Sei d’accordo con chi sostiene che non solo le conoscenze formalizzate, – il know how tecnico-scientifico – ma anche le conoscenze implicite, come i metodi di cura, di coltivazione, quelli educativi e commerciali, sviluppati nei secoli siano di proprietà di tutta l’umanità?

Certo. Il discorso in questo campo però è particolarmente complesso e i confini sono di difficile determinazione. Ad esempio per le opere immateriali abbiamo cercato di mantenere la legittima tutela dell’autore (ma qui bisogna aprire un altro grosso capitolo: oggi il diritto d’autore tutela davvero l’autore o piuttosto le case editoriali e discografiche?) stabilendo però degli aspetti che non possono essere né sottoposti a copyright né tantomeno a brevetto: le formule matematiche, gli algoritmi, le figure retoriche, le invenzioni letterarie, le forme musicali, le tecniche dell’arte… insomma i “metodi” generali con i quali applicare la conoscenza o ottenere nuovo sapere dal sapere che già si possiede.

In Colombia una grande mobilitazione popolare ha impedito la privatizzazione dell’acqua, in Brasile i Sem Terra rivendicano il diritto alla terra occupandola; in India, abbiamo assistito alla difesa dei metodi agricoli, delle piante e delle sementi contro la biopirateria. Cosa possiamo imparare da queste esperienze?

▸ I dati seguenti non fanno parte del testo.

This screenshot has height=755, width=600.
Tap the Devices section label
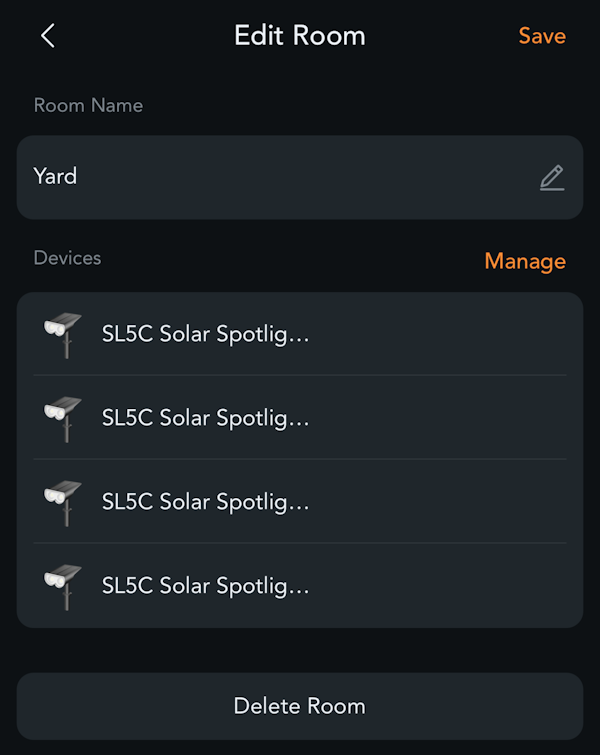(x=67, y=258)
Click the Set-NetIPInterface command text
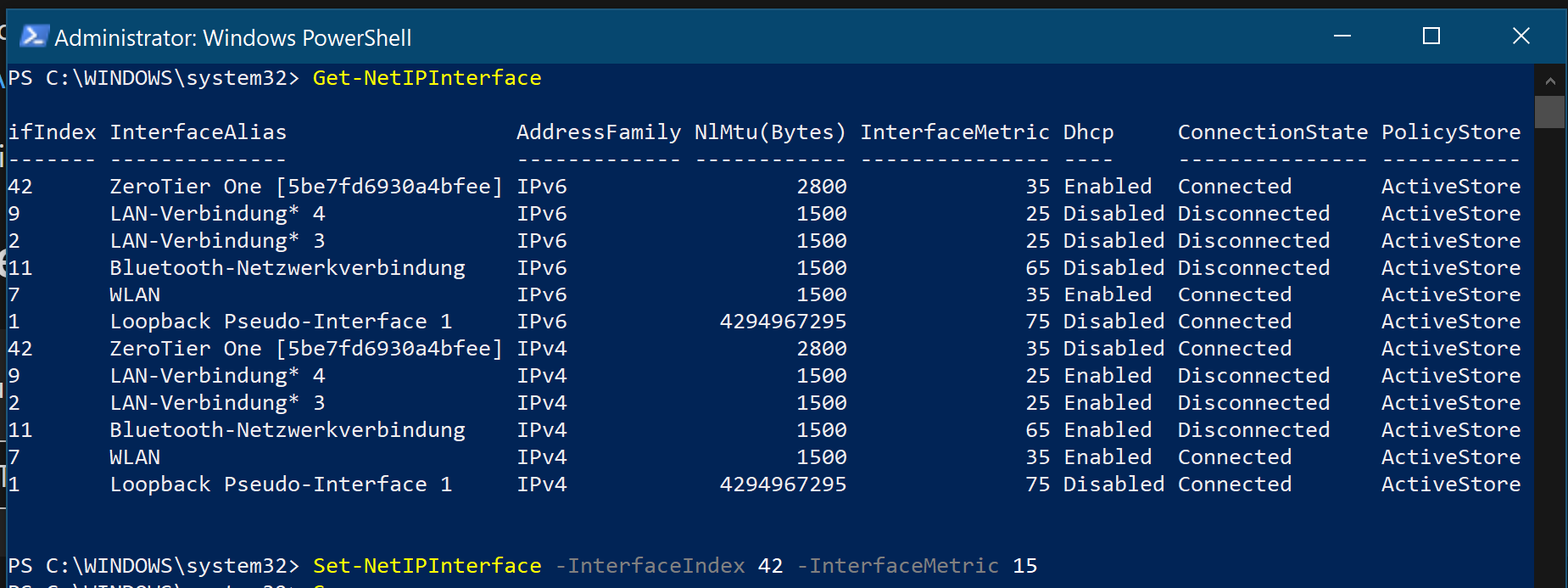 click(427, 566)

La biopirateria è davvero l’emblema di un mondo che non va. Si brevetta quello che ha fatto la natura e davvero qui siamo di fronte ad un furto inequivocabile ai danni dell’intera umanità (ed anche a danno degli altri viventi). Per questo prevediamo anche la non brevettabilità del codice genetico (sia naturale che modificato).
Ma per rispondere alla tua domanda, dico che le lotte che citi, insieme a quelle che anche in Italia stiamo svolgendo (ad esempio contro la privatizzazione dell’acqua insieme al Contratto mondiale presieduto da Mario Soares e Riccardo Petrella), sono il portato più significativo del vasto movimento alter-global che rappresenta la novità politica di questi ultimi anni. E che influenza la politica: basti vedere l’Uruguay, dove rencentemente la vittoria della coalizione progressista del Frente di Tabaré Vázquez ha portato con sé anche la vittoria al referendum che ha costituzionalizzato il carattere pubblico dell’acqua. Si tratta di lotte concrete, percepibili come tali da ampi strati della popolazione, che ricordano molto da vicino le battaglie dei primi movimenti sindacali e politici da cui è nata la sinistra. Per questo da un po’ di tempo parlo di nuovo socialismo per intendere lo sbocco politico che occorre dare a queste lotte. Il socialismo storico nacque dalle lotte operaie e contadine, il nuovo socialismo può nascere dalle esperienze dei Sem Terra, dal forum sociale, ma anche da quelle dei lavoratori della conoscenza che si aggregano intorno all’idea del software libero.

Da dove parte un eventuale programma del centrosinistra per la difesa e la valorizzazione dei beni comuni? E cosa ti aspetti dal dibattito del 16 all’Angelicum di Roma?

Non mi nascondo che troveremo di fronte dei muri molto alti. Quando Rutelli dice che al centro del programma della Gad ci devono essere le liberalizzazioni, capisco che per alcuni gli anni ’90 non sono passati. Ma la politica mi ha insegnato che solo con la battaglia delle idee si può portare a casa qualche risultato. Dal 16 gennaio partirà proprio questo, una battaglia delle idee per mostrare a quanti guardano a sinistra che esistono strade diverse da quelle disegnate dal neoliberismo. Strade che sono più eque, ma anche più realistiche (si può pensare di tenere mezzo mondo nella miseria senza subirne le conseguenze), e concretamente realizzabili. Il fascino di uno slogan come “un mondo diverso è possibile” è che tiene insieme la radicalità di una domanda con il realismo delle scelte: è quello che una volta si chiamava riformismo, anche se questa parola oramai è divenuta sinonimo di passiva constatazione dello status quo.